> _TASK DESCRIPTION_
Write out again each line of the material below, unchanged, from the first one to the line that holds "Click the MyAnimeList logo".

··· TASK MATERIAL ···

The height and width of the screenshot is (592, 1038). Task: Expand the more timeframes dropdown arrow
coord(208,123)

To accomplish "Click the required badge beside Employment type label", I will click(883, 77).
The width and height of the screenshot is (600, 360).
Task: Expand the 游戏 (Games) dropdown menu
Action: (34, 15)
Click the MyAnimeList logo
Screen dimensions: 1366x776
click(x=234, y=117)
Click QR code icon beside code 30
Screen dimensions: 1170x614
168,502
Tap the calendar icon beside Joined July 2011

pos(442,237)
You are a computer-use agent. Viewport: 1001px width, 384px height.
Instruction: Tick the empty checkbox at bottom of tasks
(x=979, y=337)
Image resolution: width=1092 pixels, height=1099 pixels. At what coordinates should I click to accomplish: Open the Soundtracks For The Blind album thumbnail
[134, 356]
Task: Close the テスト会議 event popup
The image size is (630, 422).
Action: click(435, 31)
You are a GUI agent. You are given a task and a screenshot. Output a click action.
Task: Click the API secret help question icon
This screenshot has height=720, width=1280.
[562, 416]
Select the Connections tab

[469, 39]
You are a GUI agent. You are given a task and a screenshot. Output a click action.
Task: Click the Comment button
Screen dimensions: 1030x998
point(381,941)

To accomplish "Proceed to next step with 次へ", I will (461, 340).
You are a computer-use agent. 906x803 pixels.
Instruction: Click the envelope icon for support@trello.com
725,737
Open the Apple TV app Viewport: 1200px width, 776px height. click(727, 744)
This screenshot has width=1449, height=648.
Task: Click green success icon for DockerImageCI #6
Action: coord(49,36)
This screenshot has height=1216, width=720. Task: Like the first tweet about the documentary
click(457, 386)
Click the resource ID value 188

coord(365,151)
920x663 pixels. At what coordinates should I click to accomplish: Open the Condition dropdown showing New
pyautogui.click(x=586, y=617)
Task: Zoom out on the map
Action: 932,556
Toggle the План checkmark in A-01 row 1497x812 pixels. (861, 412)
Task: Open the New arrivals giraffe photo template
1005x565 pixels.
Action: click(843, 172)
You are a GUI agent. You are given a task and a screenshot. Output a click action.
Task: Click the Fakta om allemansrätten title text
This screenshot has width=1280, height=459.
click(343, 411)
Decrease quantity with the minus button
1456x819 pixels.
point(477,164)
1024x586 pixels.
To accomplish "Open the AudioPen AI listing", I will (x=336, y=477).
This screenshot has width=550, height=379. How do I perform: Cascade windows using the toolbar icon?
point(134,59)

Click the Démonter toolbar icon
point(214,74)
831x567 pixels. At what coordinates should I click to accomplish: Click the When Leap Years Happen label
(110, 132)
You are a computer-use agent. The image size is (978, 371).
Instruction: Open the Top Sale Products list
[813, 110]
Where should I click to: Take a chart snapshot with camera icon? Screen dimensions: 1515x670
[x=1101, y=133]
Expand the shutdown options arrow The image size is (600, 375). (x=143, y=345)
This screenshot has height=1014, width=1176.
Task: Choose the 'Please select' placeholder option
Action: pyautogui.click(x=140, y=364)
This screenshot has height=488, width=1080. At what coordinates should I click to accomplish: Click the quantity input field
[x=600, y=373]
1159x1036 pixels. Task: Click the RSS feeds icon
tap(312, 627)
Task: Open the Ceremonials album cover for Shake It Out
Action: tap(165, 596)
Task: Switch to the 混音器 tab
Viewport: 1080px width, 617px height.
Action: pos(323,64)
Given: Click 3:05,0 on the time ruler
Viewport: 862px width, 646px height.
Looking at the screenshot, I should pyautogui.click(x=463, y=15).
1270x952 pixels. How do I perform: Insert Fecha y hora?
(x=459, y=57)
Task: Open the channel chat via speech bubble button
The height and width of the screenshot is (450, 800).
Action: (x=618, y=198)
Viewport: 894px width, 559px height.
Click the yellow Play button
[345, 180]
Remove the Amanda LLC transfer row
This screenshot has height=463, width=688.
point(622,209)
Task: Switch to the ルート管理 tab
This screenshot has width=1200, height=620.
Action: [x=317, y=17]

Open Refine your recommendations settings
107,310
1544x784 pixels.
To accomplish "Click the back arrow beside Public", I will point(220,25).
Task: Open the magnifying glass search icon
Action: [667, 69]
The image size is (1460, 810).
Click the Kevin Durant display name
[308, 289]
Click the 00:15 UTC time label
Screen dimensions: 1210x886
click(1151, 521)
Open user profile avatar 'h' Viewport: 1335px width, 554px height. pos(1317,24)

···

> _OUTPUT_
The height and width of the screenshot is (592, 1038). Task: Expand the more timeframes dropdown arrow
coord(208,123)

To accomplish "Click the required badge beside Employment type label", I will click(883, 77).
The width and height of the screenshot is (600, 360).
Task: Expand the 游戏 (Games) dropdown menu
Action: (34, 15)
Click the MyAnimeList logo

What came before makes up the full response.